The main benefit derived from using Sync Collaboration includes polishing the skill set needed for 21st century collaborative learning: interpersonal skills, critical thinking skills, interaction with a small group, and group processing. My students love working in a group, whether it’s digitally with Sync, at a desk editing their writing, or conducting a science experiment in lab.
When I first began this trial, I watched the video explaining SMART Sync. It was helpful in that it explained the collaboration feature. I had been using SynchronEyes in my classroom for two years prior to this time so I was well acquainted with most of the other features already. But I have faced a few challenges using the collaboration feature.
The first technical challenge is to learn how to assign groups instead of allowing the teacher computer to randomly make groups. The first project I allowed randomization and it made one group of three, two groups of two and one group of one using eight workstations. That was most likely user error. That part was not very intuitive for me. Perhaps that feature could be improved in the next update and the process of letting the teacher assign groups made easier with a selection area.

There were several other technical challenges. The teacher computer froze the first time group work was turned in. Since then, I’ve added 512 mb memory to the laptop and have not had it happen again. I might mention our district is buying Vista on new laptops and therefore I am running Sync from an older XP laptop. I wish Sync was compatible with Vista, but I understand from visiting with SMART people at TCEA that probably is not likely to happen. Also, the first time students turned in their individual work, not all the documents made it into my folder. I’m chalking this up to user error because it hasn’t happened again. The first few collaborative projects were in Word, but then I got brave and decided to try sending both Notebook and Ideas files one at a time. Oops. Most computers received the files, but I find it ironic that the student computer which would receive a SynchronEyes file did not receive it in Sync, and vice versa. Now to figure out what settings need to be changed. Also, the chat windows in group 2 locked up when collaborating in Notebook. Only by closing the chat window could the Notebook file be used. Today I used Word again for our problem solving/critical thinking challenge of the day. (Note: Everything worked well except for group work arriving in its folders.)

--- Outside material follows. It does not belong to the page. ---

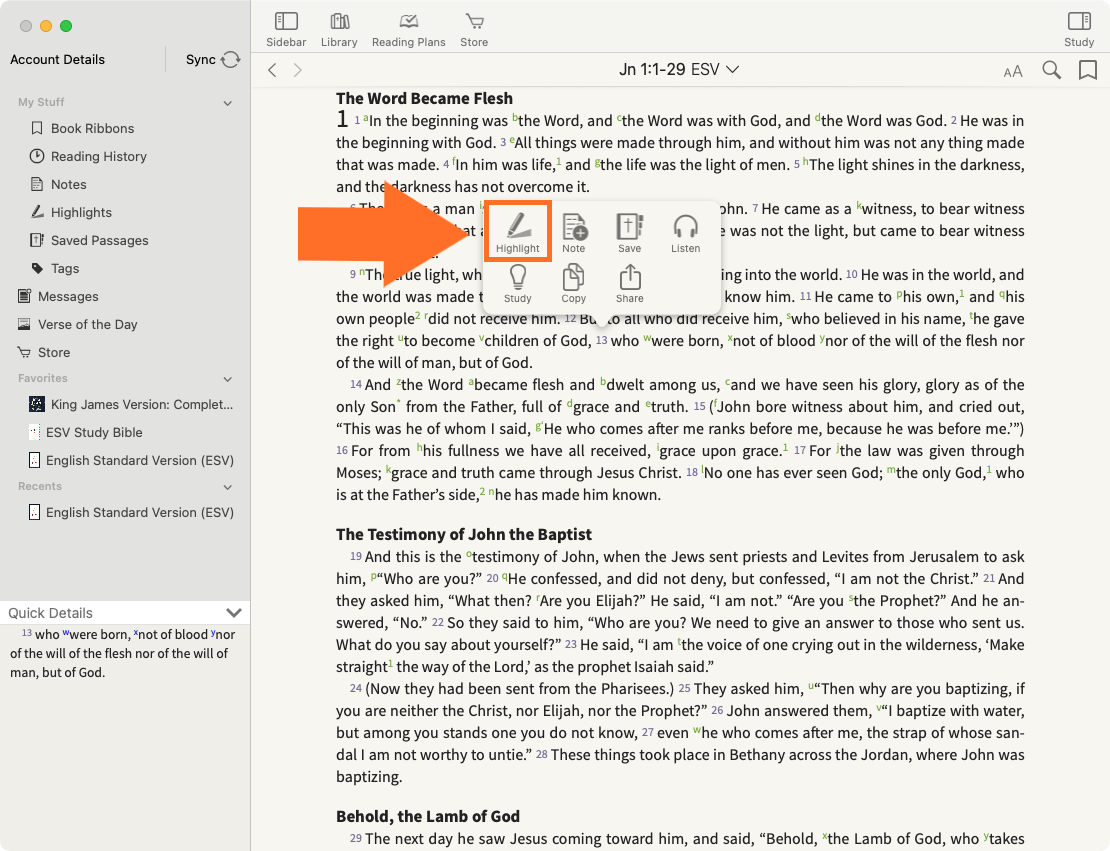
Task: Share the selected verse
Action: pos(629,283)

The main pedagogical challenge I faced was coming up with suitable collaborative assignments for third graders. All of the ones I found on the web for primary students were for written for classroom to classroom collaboration. Designing a collaborative assignment that could be completed both as an individual and a group project in a class period encourages me to think outside the worksheet as I redesign, rethink, revise, revisit, and revamp a lesson into a new assignment. That’s a good thing as I continue to learn how to think outside the worksheet.